── MATERIAL PROVIDED

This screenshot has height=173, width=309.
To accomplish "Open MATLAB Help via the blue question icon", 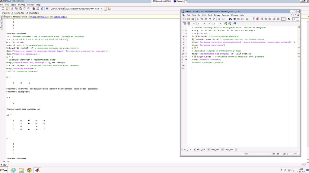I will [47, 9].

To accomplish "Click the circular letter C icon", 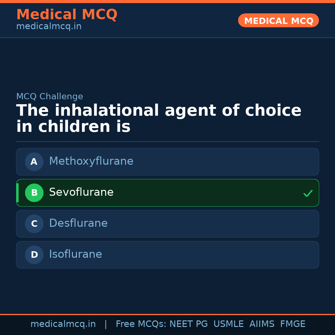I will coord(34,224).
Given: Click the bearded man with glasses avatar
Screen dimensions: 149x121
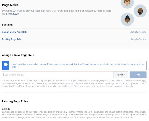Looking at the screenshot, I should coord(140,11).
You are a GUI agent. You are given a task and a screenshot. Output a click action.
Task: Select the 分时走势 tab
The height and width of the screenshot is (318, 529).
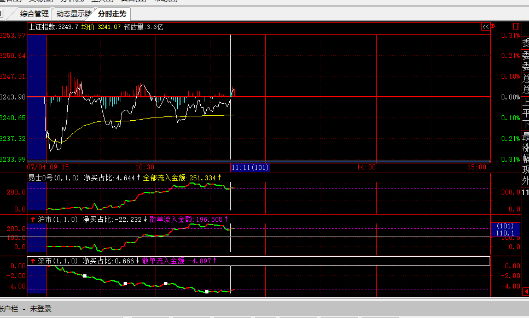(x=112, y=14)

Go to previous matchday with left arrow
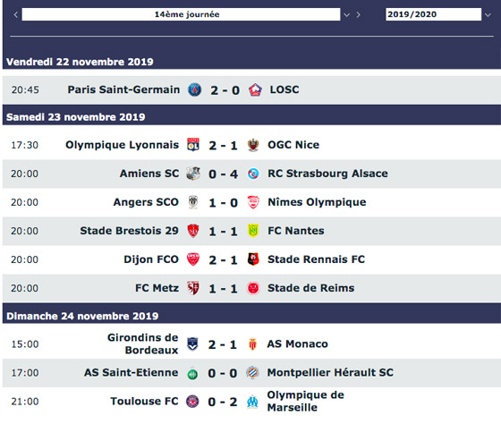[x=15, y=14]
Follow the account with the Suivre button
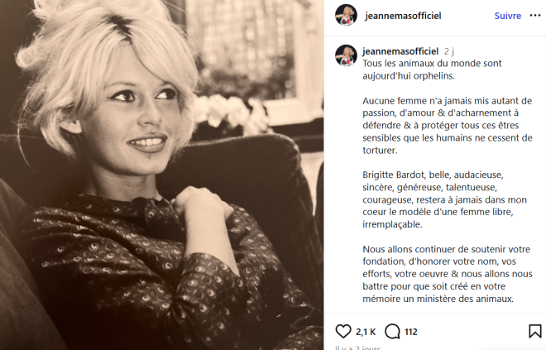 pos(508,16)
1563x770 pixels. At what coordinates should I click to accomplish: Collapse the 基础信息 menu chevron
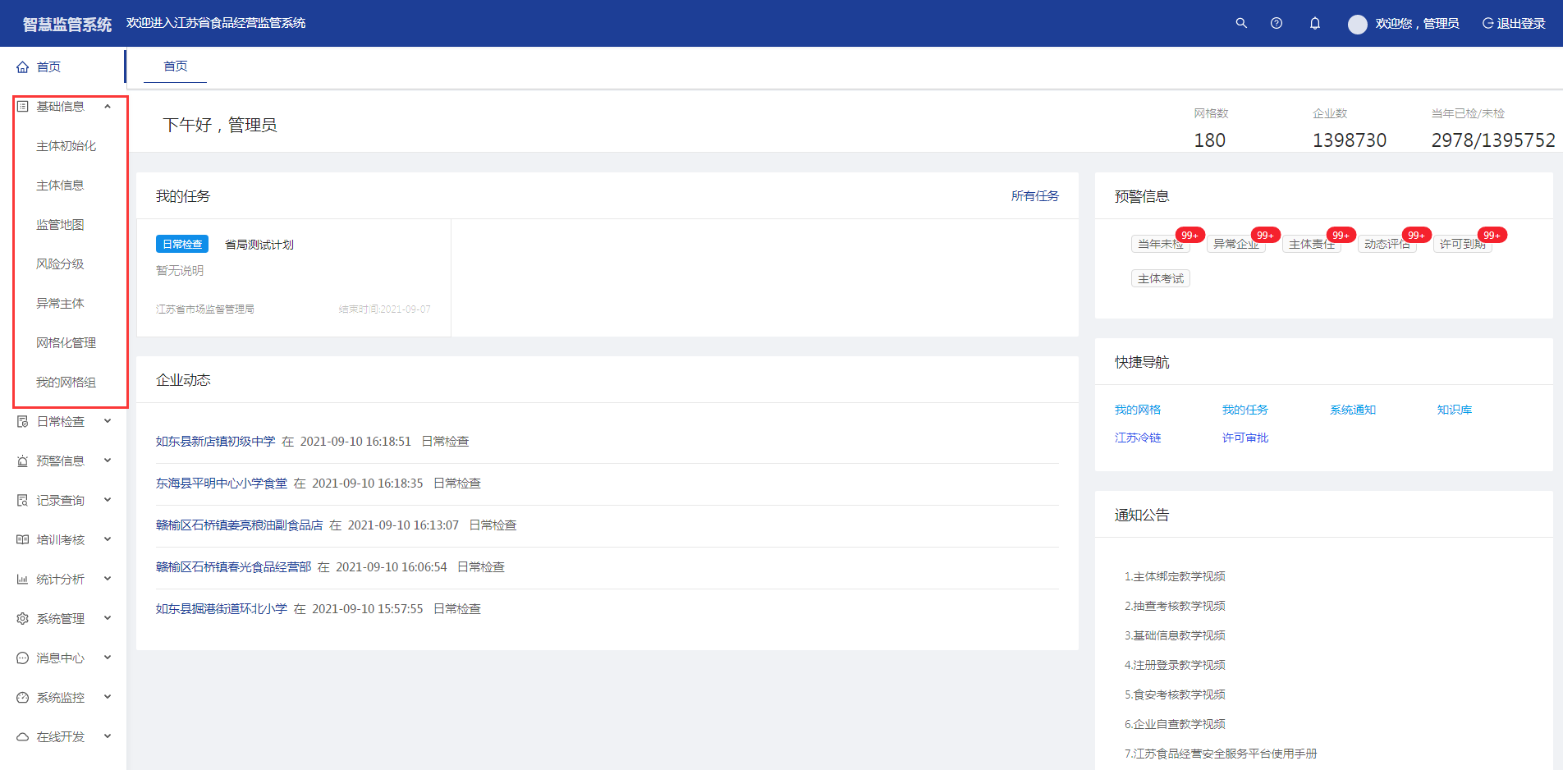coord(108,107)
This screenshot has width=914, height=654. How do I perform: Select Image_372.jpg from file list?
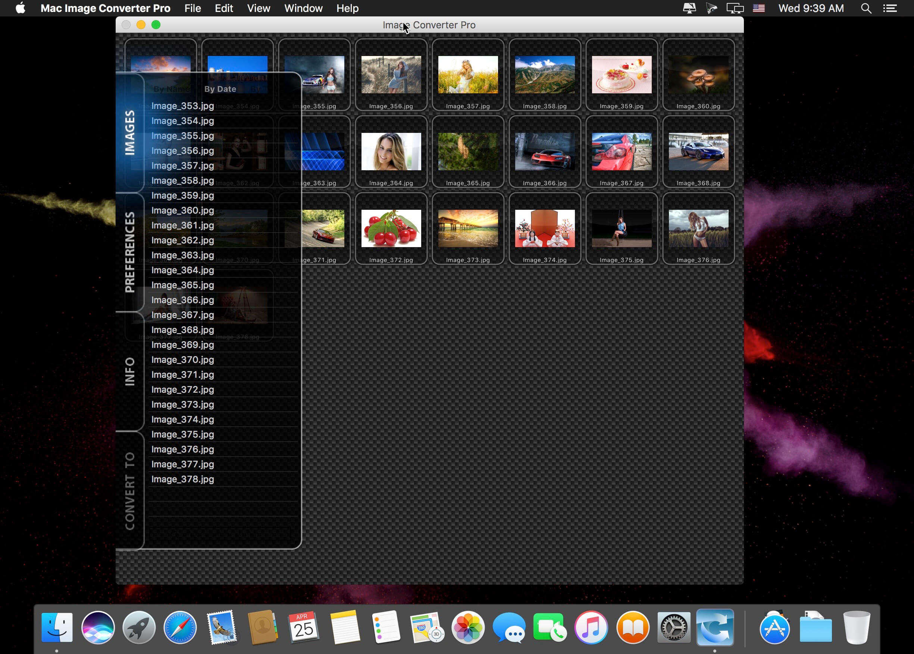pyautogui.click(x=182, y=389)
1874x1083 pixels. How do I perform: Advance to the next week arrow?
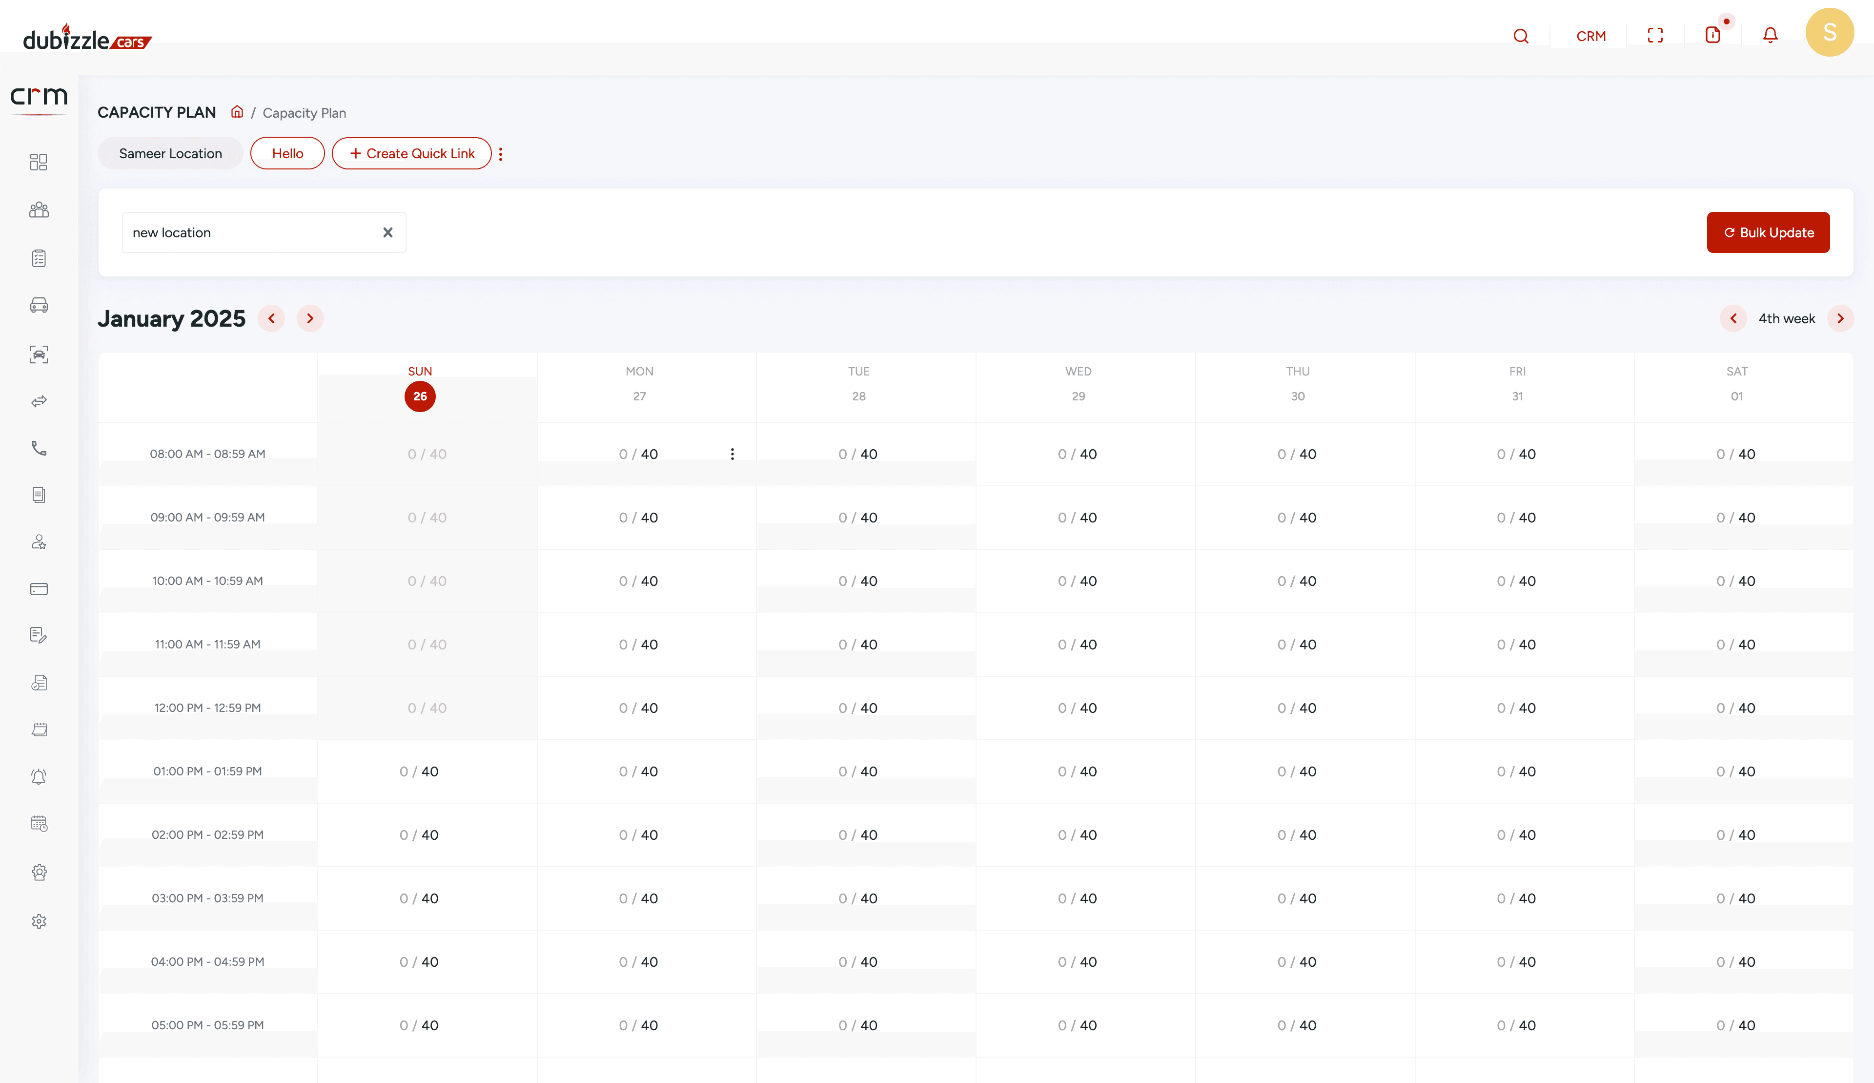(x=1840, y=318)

────

WHAT THE TASK ASKS ->
Copy the records again, beginning at the line that contains "This screenshot has width=914, height=654." and continuing through the end of the records, with the requests included and 33 added to every coordinate number in the answers. Leave the pictures out.

RESPONSE FOR THIS EXERCISE ->
This screenshot has width=914, height=654. How do I perform: Select Image_372.jpg from file list?
pyautogui.click(x=215, y=422)
1874x1083 pixels. How do I perform: Advance to the next week arrow?
(x=1873, y=351)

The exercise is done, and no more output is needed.